Die Diagnose einer Tendinopathie wurde in den eingeschlossenen Studien überwiegend klinisch gestellt, ohne dass die Veränderungen an den Sehnen durch bildgebende Untersuchungen bestätigt wurden. Für die Diagnose einer SCHMERZEN TENDINOPATHIE ist jedoch keine Bildgebung erforderlich, wie wir bereits in unserer Übersicht über die Tibialis posterior Tendinopathie gezeigt haben. Wir haben jedoch keine Informationen darüber erhalten, wie Differentialdiagnosen berücksichtigt wurden, was es schwierig macht, wirklich selbstvertraut zu sein, dass nur 100% reine Tendinopathien einbezogen wurden. Die Studie von Traweger et al. (2025) macht deutlich, dass bei der Lage der Achillessehne eine Vielzahl von Differentialdiagnosen besteht, wie in der Abbildung unten zu sehen ist. Wenn eine Pathologie des Suralnervs fälschlicherweise als Achillessehnen-tendinopathie diagnostiziert wird, ist das Vorhandensein von eher neuropathischen Symptomen offensichtlich. Eine Einschränkung dieser Studie besteht darin, dass nicht genau bekannt ist, wie die Diagnose der Tendinopathie gestellt wurde.

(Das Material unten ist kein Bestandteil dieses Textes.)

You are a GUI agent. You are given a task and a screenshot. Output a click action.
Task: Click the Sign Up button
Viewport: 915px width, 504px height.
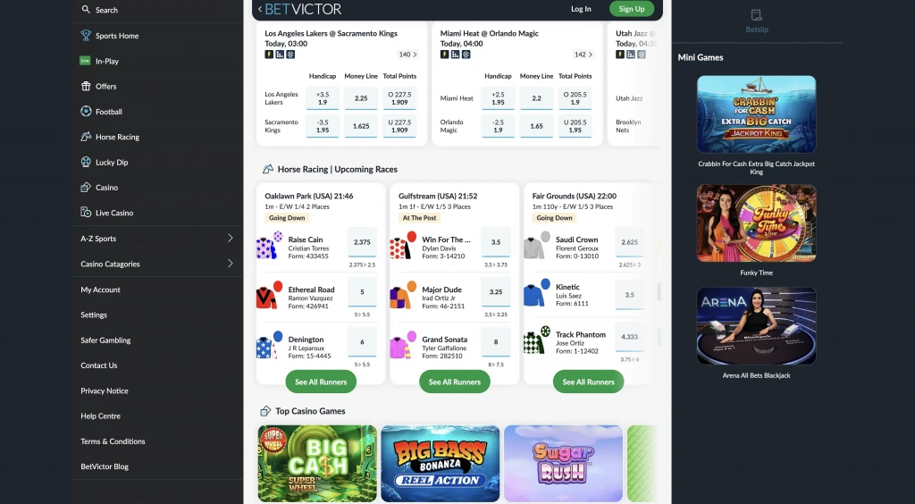click(632, 9)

Die Qualität der eingeschlossenen Studien war insgesamt mäßig bis gut, aber aufgrund der großen Heterogenität der gepoolten Ergebnisse sollte man die beobachteten Ergebnisse mit Vorsicht betrachten. Lediglich für das Trochanter-Schmerz-Syndrom wurde eine geringe Heterogenität festgestellt, während die Ergebnisse für die laterale Epikondylalgie und die Patella/Quadrizeps-Tendinopathie mäßig heterogen waren. Aber auch bei der Betrachtung der verschiedenen anatomischen Regionen kann die geringe Zahl der einbezogenen Studien pro Körperregion zur Vorsicht mahnen.
Da es große Unterschiede zwischen den Studien gab, die durch breite Selbstvertrauen-Intervalle belegt werden, ist die Verallgemeinerbarkeit der Ergebnisse begrenzt. Diese Abweichung könnte auf unterschiedliche Diagnosekriterien, Patientengruppen oder die Dauer der Symptomatik in den einzelnen Studien zurückzuführen sein.

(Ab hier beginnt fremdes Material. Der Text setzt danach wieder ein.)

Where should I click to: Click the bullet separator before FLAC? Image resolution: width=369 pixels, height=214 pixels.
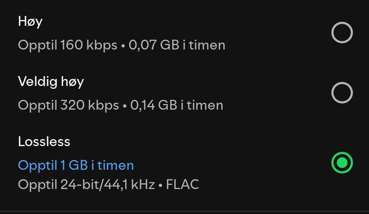[160, 185]
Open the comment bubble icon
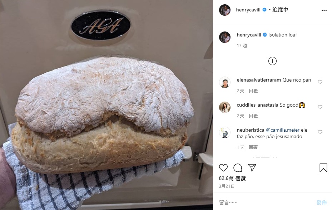 coord(238,168)
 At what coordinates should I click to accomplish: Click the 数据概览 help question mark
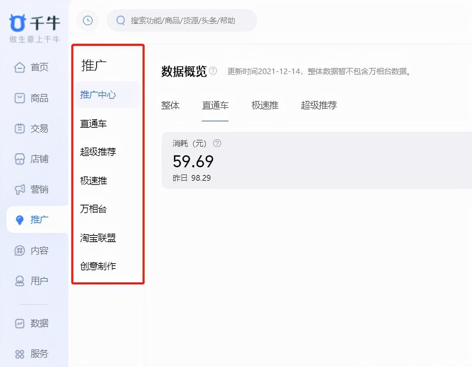tap(213, 71)
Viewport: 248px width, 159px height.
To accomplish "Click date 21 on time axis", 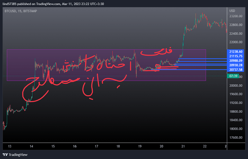I will point(183,146).
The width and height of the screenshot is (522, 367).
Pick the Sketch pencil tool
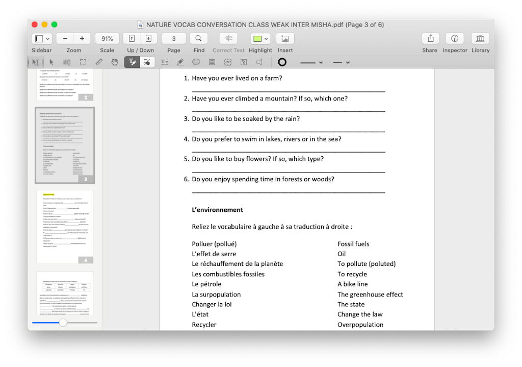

Das Vorhandensein neuropathischer Symptome bei Tendinopathien und Verletzungen durch Überbeanspruchung lässt darauf schließen, dass Tendinopathien nicht immer rein nozizeptiv sind. Stattdessen können sie ein gemischtes Schmerzprofil aufweisen, an dem sowohl nozizeptive als auch neuropathische Mechanismen beteiligt sind. Die große Heterogenität erfordert eine vorsichtige Interpretation der Ergebnisse, da es große Unterschiede zwischen den Studien gab (z. B. bei der Dauer der Tendinopathie, die von 13,5 Monaten bis 43,2 Monaten reichte). Dennoch sollten Sie das Vorhandensein von neuropathischen Symptomen in Betracht ziehen, um die für die Beschwerden Ihres Patienten verantwortlichen SCHMERZEN-Phänotypen besser zu verstehen.